The Cuban director will conduct The Florida Orchestra in three concerts Friday, Saturday and Sunday in Tampa, St. Petersburg and Clearwater.
The concerts are part of a multiyear cultural exchange with the island nation that began with a visit to Havana in September by The Florida Orchestra's wind quartet.
In the fall, musicians from both orchestras will perform at the Cuban Club, which was founded by Cuban immigrants in 1899, and the National Symphony Orchestra of Cuba will perform at the Mahaffey Theater in St. Petersburg.
Pérez Mesa began his career as a musical director in 1991 with the Symphony Orchestra of Matanzas, Cuba. In 2002, he joined the Cuban orchestra as an adjunct director.
Q: What do you have prepared for Florida symphony fans?
A: We are going to perform "Penthesilea" by Carlos Fariñas, one of the most important Cuban composers of the 20th century. It is a musical piece with a very strong, very big orchestration that emphasizes the percussion instruments. Then we will perform "Huapango," which is an emblematic piece by the Mexican composer José Pablo Moncayo. We will also perform "Ritmotiv," which has a very important rhythmical pattern, by Cuban composer Guido López-Gavilán. Those two Cuban pieces will be premiering in the United States. And a piece by (Serguéi) Prokófiev, the renowned "Symphony No. 1."
Q: As a director, is it really necessary to speak the language to communicate with musicians?
A: No. I believe that there's a musical jargon, a language that is known to the entire world. It is a system of signals that does not depend on the fact that the director will be able to explain how he wants a certain passage. I believe that it is very easy to be understood throughout the world. The musical language is universal; the signs are the same. The director's gestures can change, but everything is really similar.
Q: What is the most difficult part of conducting an orchestra?
A: Everything. It is complex. It is a single person with 90 or 100 musicians, with each musician in his own world and perhaps thinking of something different. The important things are to try to grab the attention of the musician, to make a very detailed study of the orchestra, to make sure that the musician has your attention and that he really likes the interpretation. You have to know what each person is thinking, which gesture is the most important, when a musician is tired and how far you can push him
Q: How many musicians play in the National Symphony Orchestra of Cuba?
A: The Orchestra has 92 musicians, all Cubans, and all of them are a product of the system of artistic education of Cuba.
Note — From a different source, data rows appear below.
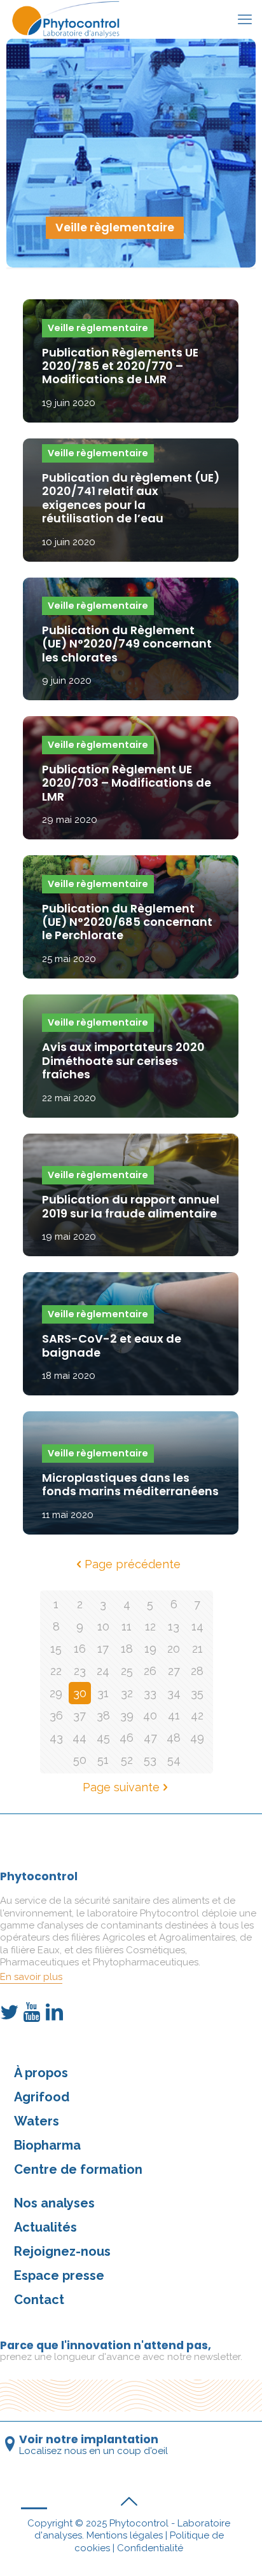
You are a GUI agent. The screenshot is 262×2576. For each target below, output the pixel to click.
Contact (39, 2299)
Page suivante (121, 1787)
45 (103, 1737)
All of them studied (in Cuba), and it is quite a young orchestra, with an average age of around 40 years old, and the orchestra was created 52 years ago.
Q: What's your take on this cultural exchange program between your institution and The Florida Orchestra?
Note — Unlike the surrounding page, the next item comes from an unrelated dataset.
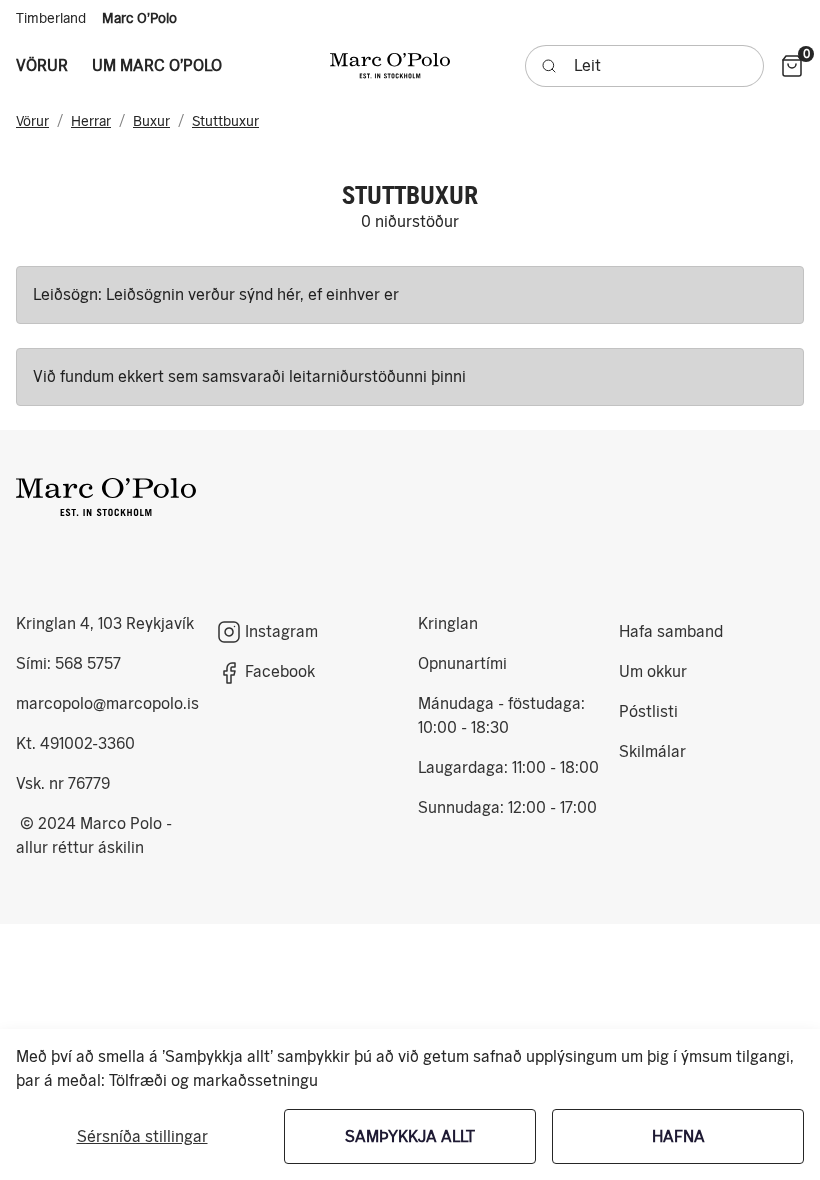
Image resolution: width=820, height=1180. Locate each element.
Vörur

A: It is very important. Art is universal, and music needs all of these exchanges, of course. It is important that they see the musical level and the technical level of the Cuban musicians, and that we could be able to see the Florida musicians as well.
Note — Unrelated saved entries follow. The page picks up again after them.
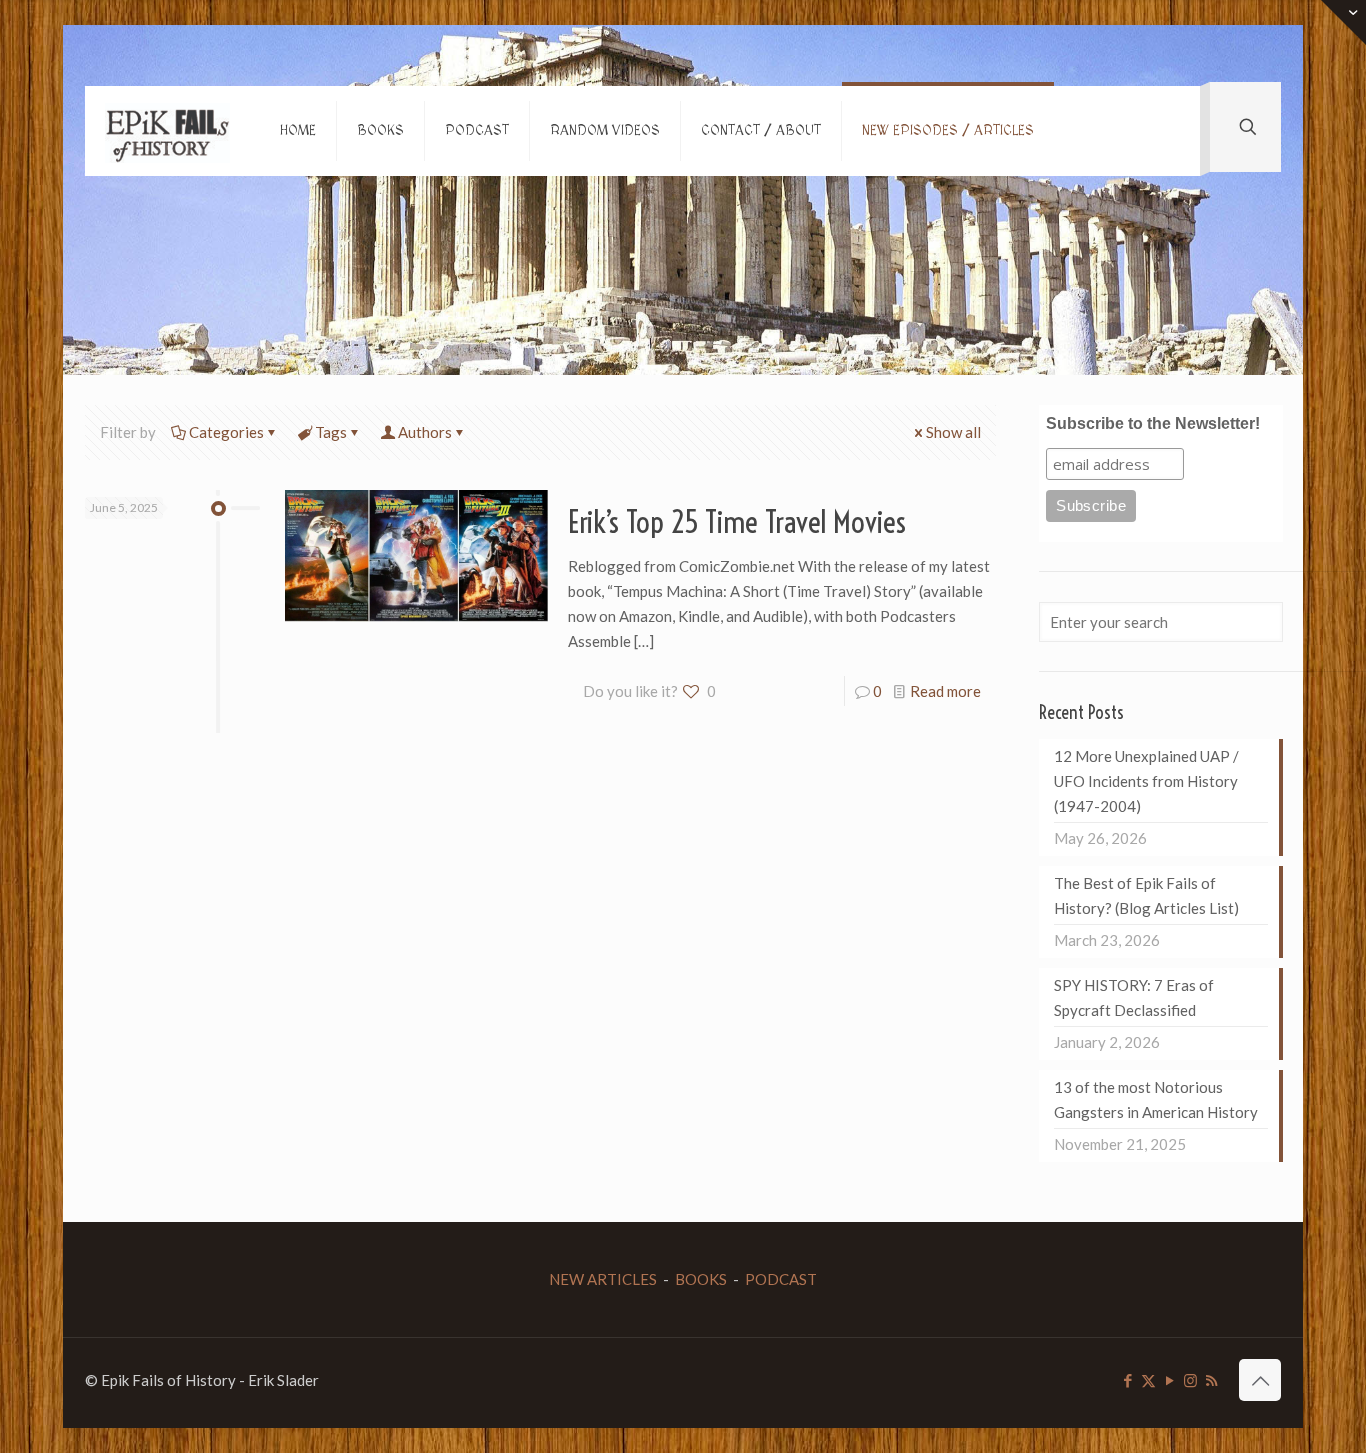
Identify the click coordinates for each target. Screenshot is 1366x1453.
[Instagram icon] (1190, 1380)
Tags (331, 432)
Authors (425, 432)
Q: What's the benefit of this exchange for Cuban musicians?
A: First of all, you perform in front of a different public. Secondly, you can show the repertoire of Cuban music to the North American public. The relation between the musicians is very easygoing, and, in addition, the interaction of two cultures that have been very connected throughout history.
Q: Because of this cultural exchange, have you received complaints that are politically motivated?
A: Not at all. We even had the opportunity to host The Florida Orchestra's wind quintet that did an excellent work with our students. They interacted with them, they performed, they could see the technical level of the Cuban students, and it was beautiful.
Q: Do you think music can make people forget about ideological differences?
A: Music is capable of cleaning and capable of getting rid of any differences that could exist between people. I, as a musician, consider music the greatest art. Throughout history, music has been present at different historical moments, different political moments, and has continued being music.